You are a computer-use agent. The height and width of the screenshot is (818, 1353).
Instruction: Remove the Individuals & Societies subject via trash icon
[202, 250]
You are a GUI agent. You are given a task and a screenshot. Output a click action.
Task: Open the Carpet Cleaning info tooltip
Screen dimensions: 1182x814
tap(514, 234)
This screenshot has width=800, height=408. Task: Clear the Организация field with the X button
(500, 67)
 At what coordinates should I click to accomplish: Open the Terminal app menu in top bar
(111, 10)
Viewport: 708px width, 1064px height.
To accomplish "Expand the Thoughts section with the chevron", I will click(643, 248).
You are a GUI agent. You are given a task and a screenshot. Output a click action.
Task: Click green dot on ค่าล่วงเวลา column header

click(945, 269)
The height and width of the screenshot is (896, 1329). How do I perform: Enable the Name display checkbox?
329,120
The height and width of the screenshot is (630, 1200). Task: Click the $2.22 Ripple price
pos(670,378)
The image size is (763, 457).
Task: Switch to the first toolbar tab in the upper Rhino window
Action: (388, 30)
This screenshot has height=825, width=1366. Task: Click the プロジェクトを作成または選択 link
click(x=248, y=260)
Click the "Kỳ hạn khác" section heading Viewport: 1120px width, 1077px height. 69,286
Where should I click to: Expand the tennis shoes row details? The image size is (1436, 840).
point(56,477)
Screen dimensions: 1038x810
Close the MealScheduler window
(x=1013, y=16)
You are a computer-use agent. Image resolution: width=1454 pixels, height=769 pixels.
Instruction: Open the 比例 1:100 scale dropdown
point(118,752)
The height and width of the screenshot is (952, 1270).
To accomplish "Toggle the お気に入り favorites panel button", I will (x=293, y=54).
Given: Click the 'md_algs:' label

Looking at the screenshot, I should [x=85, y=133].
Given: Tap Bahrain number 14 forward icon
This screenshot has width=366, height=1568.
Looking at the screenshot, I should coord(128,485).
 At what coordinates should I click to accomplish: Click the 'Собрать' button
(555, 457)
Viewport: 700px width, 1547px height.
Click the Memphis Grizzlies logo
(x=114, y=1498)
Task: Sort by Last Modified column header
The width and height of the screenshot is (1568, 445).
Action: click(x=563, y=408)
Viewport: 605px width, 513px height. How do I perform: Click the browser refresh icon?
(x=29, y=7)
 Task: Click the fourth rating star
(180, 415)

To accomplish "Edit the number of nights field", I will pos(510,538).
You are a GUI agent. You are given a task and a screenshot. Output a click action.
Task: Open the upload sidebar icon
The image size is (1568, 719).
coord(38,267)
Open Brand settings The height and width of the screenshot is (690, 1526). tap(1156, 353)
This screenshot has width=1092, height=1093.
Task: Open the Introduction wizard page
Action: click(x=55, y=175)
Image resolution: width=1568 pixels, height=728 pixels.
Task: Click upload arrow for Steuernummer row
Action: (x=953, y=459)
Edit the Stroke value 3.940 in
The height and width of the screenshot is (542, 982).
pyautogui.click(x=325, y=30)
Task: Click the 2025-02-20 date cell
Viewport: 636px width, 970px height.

★ ★ ★ ★ ★

*TASK INSTRUCTIONS*.
Repeat nothing before the line containing "At what coordinates should I click to accomplish: Click"; repeat that line and every later line of the listing exactly.

*SOLUTION TO THE PROBLEM*.
 At what coordinates should I click to accomplish: Click the 'Собрать' button
(555, 457)
Viewport: 700px width, 1547px height.
Click the Memphis Grizzlies logo
(x=114, y=1498)
Task: Sort by Last Modified column header
The width and height of the screenshot is (1568, 445).
Action: click(x=563, y=408)
Viewport: 605px width, 513px height. How do I perform: Click the browser refresh icon?
(x=29, y=7)
 Task: Click the fourth rating star
(180, 415)

To accomplish "Edit the number of nights field", I will pos(510,538).
You are a GUI agent. You are given a task and a screenshot. Output a click action.
Task: Open the upload sidebar icon
The image size is (1568, 719).
coord(38,267)
Open Brand settings The height and width of the screenshot is (690, 1526). tap(1156, 353)
This screenshot has width=1092, height=1093.
Task: Open the Introduction wizard page
Action: click(x=55, y=175)
Image resolution: width=1568 pixels, height=728 pixels.
Task: Click upload arrow for Steuernummer row
Action: (x=953, y=459)
Edit the Stroke value 3.940 in
The height and width of the screenshot is (542, 982).
pyautogui.click(x=325, y=30)
Task: Click the 2025-02-20 date cell
Viewport: 636px width, 970px height.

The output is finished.